> _TASK DESCRIPTION_: With the pictures omitted, repeat exactly the lines below starting with the line that has "You are a GUI" and going on through the line that has "the joined on".

Top of SOURCE DATA

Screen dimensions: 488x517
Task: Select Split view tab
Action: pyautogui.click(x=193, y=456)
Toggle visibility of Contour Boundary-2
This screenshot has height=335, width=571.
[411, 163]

Bottom of SOURCE DATA
Top of SOURCE DATA

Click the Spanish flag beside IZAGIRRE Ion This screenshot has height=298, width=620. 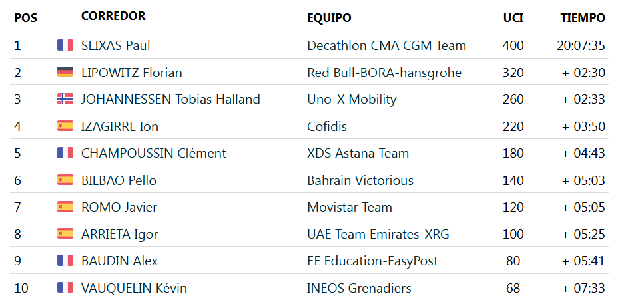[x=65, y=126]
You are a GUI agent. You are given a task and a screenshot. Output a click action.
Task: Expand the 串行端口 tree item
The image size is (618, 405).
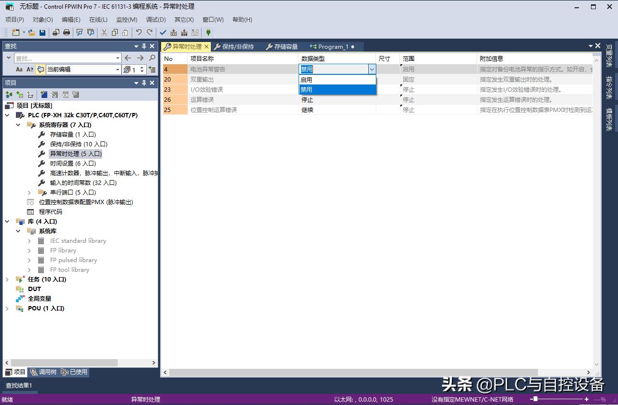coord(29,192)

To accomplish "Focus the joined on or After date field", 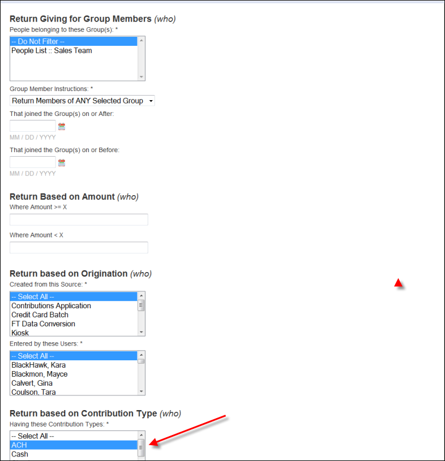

Bottom of SOURCE DATA

> _RESPONSE TO THE EXERCISE_:
You are a GUI agent. You are given a task and a screenshot. Output a click action.
Task: Expand the 串行端口 tree item
The image size is (618, 405).
coord(29,192)

To accomplish "Focus the joined on or After date field", 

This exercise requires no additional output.